Yap, J.(1)*;Wall, C.(2);Meredith-Jones, K.(1);Iosua, E.(1);Osborne, H.(1);Schultz, M.(1);

(1)University of Otago, Medicine, Dunedin, New Zealand;(2)University of Otago, Medicine, Christchurch, New Zealand;


Recent literature shows that patients with inflammatory bowel disease (IBD) are at higher risk of developing chronic metabolic diseases which may be amenable to a healthy lifestyle. However, this may be challenging for IBD patients as disease symptoms may result in unfavourable lifestyle habits such as avoidance of healthy foods and reduced physical activity. In this study, we aim to describe the nutritional status and lifestyle habits of adults with IBD in New Zealand (NZ).


A cross-sectional nationwide study was undertaken from December 2021 to October 2022 in NZ. Participants were recruited through social media and the Dunedin public hospital patient database. An online questionnaire collected demographics, disease severity scores (harvey-bradshaw index and simple clinical colitis activity index), quality of life (QoL), physical activity, and dietary intake data. A subset of patients living in Dunedin had anthropometrics, handgrip strength, blood pressure, body composition (bioelectrical impedance), blood nutritional markers (lipid profile, iron studies, vitamin D, vitamin B12, folate) and faecal calprotectin measured.

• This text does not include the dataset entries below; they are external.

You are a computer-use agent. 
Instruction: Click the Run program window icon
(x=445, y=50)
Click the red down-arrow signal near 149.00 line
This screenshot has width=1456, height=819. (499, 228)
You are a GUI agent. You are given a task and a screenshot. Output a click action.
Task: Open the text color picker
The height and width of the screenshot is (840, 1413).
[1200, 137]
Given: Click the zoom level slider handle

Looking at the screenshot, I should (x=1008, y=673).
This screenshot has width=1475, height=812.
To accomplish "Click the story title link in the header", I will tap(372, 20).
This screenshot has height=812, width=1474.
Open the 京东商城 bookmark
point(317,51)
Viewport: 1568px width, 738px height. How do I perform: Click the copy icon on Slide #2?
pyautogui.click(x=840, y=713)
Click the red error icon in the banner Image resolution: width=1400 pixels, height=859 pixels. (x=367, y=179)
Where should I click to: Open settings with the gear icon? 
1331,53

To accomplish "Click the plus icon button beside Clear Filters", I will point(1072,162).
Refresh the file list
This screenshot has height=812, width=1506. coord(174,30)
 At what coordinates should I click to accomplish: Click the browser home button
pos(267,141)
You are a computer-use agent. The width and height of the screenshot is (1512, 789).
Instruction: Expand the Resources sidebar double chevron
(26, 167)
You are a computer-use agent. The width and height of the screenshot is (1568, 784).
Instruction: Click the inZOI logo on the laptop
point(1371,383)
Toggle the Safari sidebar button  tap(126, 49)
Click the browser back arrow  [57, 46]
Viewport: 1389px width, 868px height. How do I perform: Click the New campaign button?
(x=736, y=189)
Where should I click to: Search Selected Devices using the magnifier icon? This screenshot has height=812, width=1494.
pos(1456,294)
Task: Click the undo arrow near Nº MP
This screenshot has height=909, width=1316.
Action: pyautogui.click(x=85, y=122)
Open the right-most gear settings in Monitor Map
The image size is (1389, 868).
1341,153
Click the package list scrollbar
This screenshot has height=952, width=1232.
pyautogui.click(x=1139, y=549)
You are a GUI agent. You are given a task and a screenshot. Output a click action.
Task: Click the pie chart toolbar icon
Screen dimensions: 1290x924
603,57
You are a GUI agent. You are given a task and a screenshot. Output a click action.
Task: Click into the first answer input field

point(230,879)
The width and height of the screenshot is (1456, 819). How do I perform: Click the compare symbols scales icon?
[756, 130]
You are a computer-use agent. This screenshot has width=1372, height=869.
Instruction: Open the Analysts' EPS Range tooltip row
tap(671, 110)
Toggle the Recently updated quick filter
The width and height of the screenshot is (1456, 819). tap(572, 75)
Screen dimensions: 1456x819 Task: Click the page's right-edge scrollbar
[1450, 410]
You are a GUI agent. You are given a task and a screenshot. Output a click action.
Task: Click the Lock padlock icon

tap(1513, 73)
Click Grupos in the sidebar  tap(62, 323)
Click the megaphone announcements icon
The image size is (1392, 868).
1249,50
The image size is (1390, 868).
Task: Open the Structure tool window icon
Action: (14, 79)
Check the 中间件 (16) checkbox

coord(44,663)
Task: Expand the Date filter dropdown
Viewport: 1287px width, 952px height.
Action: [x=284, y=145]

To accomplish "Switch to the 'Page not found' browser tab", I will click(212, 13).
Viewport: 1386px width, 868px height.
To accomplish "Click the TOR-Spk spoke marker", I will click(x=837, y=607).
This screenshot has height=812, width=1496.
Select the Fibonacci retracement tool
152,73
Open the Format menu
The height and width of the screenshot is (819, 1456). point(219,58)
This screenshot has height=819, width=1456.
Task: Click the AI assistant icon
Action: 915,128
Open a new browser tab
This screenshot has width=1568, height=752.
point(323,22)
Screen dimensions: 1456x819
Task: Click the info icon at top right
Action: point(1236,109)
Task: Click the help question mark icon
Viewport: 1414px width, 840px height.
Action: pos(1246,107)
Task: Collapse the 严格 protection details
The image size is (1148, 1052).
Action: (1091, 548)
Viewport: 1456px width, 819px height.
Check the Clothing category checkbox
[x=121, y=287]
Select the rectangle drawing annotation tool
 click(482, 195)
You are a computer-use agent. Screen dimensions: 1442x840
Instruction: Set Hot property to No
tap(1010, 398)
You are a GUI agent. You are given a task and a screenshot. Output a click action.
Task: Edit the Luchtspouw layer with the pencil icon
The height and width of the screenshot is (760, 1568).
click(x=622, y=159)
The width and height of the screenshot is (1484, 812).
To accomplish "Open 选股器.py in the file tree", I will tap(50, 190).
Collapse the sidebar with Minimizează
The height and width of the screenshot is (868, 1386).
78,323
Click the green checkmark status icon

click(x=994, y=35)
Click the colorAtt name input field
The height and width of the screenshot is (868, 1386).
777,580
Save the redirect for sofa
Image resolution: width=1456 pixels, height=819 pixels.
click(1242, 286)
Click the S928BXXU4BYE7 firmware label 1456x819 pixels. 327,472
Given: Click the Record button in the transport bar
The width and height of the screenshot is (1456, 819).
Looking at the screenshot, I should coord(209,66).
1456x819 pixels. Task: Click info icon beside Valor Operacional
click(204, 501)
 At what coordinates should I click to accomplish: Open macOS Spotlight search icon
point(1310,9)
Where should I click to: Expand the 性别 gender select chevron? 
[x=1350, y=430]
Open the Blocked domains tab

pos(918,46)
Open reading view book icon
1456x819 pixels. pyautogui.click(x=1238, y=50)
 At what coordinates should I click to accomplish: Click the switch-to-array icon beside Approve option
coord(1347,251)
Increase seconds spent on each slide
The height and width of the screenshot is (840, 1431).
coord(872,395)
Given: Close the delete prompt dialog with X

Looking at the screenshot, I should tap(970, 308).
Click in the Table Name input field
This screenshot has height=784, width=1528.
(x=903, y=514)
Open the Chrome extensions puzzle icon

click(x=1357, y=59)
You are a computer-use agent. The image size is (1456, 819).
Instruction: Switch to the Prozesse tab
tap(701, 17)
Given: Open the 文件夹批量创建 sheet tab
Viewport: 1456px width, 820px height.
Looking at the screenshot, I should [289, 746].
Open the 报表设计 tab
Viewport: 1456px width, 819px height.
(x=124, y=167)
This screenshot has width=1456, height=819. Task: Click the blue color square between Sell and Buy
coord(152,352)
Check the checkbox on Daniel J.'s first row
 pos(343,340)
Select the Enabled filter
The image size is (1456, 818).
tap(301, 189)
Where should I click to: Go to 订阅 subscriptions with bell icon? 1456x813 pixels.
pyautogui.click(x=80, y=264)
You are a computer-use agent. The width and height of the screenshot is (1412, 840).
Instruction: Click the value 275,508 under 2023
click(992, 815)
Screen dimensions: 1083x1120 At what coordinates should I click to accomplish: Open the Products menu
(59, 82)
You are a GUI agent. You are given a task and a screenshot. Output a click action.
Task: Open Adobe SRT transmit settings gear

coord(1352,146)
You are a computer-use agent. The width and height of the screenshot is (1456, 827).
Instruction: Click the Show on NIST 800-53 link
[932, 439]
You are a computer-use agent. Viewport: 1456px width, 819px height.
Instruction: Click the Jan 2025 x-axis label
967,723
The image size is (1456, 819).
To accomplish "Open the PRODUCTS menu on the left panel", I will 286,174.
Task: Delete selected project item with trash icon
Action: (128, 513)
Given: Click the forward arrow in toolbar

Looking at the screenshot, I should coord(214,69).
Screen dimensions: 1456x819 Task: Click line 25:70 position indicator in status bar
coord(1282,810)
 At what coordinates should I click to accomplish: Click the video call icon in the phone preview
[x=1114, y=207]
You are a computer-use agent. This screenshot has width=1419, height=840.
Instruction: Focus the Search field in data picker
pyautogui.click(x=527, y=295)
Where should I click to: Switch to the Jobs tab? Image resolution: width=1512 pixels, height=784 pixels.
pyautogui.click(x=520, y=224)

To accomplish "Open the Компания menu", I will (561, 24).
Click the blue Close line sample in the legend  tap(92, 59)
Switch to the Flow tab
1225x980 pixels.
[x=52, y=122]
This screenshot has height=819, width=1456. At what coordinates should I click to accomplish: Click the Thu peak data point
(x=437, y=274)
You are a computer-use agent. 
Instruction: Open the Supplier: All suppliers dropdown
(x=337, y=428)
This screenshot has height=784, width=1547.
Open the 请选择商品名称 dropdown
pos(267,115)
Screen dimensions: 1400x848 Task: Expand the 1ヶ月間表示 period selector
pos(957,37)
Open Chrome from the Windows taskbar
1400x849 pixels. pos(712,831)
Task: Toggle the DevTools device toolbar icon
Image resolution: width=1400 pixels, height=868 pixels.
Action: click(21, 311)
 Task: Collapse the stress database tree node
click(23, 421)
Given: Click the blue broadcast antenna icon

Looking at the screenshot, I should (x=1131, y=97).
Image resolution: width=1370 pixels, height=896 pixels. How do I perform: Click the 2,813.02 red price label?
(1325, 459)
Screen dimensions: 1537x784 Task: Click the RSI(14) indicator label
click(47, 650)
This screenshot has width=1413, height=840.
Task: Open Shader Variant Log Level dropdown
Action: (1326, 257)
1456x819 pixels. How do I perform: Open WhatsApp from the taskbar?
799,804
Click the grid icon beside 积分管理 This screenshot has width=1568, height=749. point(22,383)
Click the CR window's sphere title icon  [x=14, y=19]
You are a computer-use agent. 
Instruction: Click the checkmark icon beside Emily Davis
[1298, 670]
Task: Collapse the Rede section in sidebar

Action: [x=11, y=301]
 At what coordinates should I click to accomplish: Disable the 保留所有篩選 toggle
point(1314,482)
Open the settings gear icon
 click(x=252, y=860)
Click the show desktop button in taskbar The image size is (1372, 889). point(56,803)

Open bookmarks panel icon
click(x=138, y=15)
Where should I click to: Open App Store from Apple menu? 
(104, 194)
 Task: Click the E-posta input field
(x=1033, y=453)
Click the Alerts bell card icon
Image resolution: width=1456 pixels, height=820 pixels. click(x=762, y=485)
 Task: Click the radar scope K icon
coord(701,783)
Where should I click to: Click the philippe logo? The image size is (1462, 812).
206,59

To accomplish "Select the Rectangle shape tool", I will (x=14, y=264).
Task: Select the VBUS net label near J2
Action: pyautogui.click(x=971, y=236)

Descriptive analysis was conducted and data were compared to population reference values. The study received University of Otago, Dunedin, NZ ethical approval (reference: H21/135).


The questionnaire was completed by 197 adults, median age 37 (IQR 25, 51) of which 72% were female and predominantly NZ European ethnicity (82.4%). In this IBD cohort, 54% had Crohn’s disease and 46% had ulcerative colitis or IBD-unspecified with quiescent-mild disease activity. Two-thirds of patients had at least one comorbidity aside from IBD and one-third of patients had impaired QoL (defined by a score <45). Most patients had nutritional risk factors including low intakes of fruits (91.3%), vegetables (94.4%), fibre (38.3%), and excessive intakes of fat (73.2%) and saturated fat (98.0%). Two-thirds of patients reported IBD-related barriers to exercise mainly due to fatigue (53.9%), abdominal pain (25.7%), bowel incontinence (23.3%), and joint pain (22.3%) in which only 59.7% met national physical activity recommendations. The Dunedin cohort (n=102) had further chronic metabolic disease risk factors such as central adiposity (63.7%), high body fat percentage (43.9%), high cholesterol/HDL ratio (29.3%), high blood pressure (26.5%), and poor handgrip strength (43.9%).


Findings suggest that NZ adults with IBD have multiple risk factors for chronic metabolic diseases that could be amendable to lifestyle interventions. Future studies should explore the feasibility and efficacy of nutrition and exercise lifestyle interventions to mitigate these risk factors.